When Lyndon Johnson’s “War on Poverty” brought Head Start to Swain County, all of the Gilchrist children were on that bus, scrubbed in the small bathtub, fed with home canned vegetables, and ready to see what the world had to offer. We five are now among the numerous successful adults who received the benefits of compassionate legislation that became preschool intervention.

The legacy of my parents and Head Start,  for me, has been the completion of three degrees and a lifetime of dedication to public schools.
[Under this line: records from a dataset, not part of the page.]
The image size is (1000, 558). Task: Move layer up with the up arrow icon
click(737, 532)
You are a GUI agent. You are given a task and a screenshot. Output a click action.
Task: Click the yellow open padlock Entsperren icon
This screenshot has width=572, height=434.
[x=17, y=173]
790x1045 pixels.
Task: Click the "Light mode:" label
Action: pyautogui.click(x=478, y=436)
The awards I received as an undergraduate at Western Carolina University became a full ride through graduate school at Columbia University, and those translated into an MFA in Writing at Warren Wilson College — the gains of which I can now offer every student I teach. The opportunities I had, first as a result of two people determined that their children would become good human beings, and second as a result of legislative foresight, have compelled me to continue the trend that my parents began.

Last week, our schools began sending home “packets” to our many students without broadband access. Many were delivered by bus, along with meals. Others were mailed. The packets include everything from books on CD to novels to worksheets for documenting earth science experiments. The packets also include encouraging notes from teachers to individual students.

The fact remains, however, that a packet is not animated, nor does it have a human face. A paper packet is to remote learning what a one-dimensional picture of a classroom is to a vibrant space full of children: there’s no comparison. Sending our children packets may be the best we can do in the circumstances in which we currently find ourselves, but the inequality is blindingly obvious, and shame is just not enough.

If we cannot do better for our children, we deserve the dire outcomes that are predicted. Our children, however, do not.

Chad Beam

Chad Beam is the 2020 Southwest Regional Teacher of the Year from Burns High School in Cleveland County Schools.

Dawn Gilchrist

Dawn Gilchrist is the 2020 Western Regional Teacher of the Year from School of Alternatives in Jackson County Public Schools.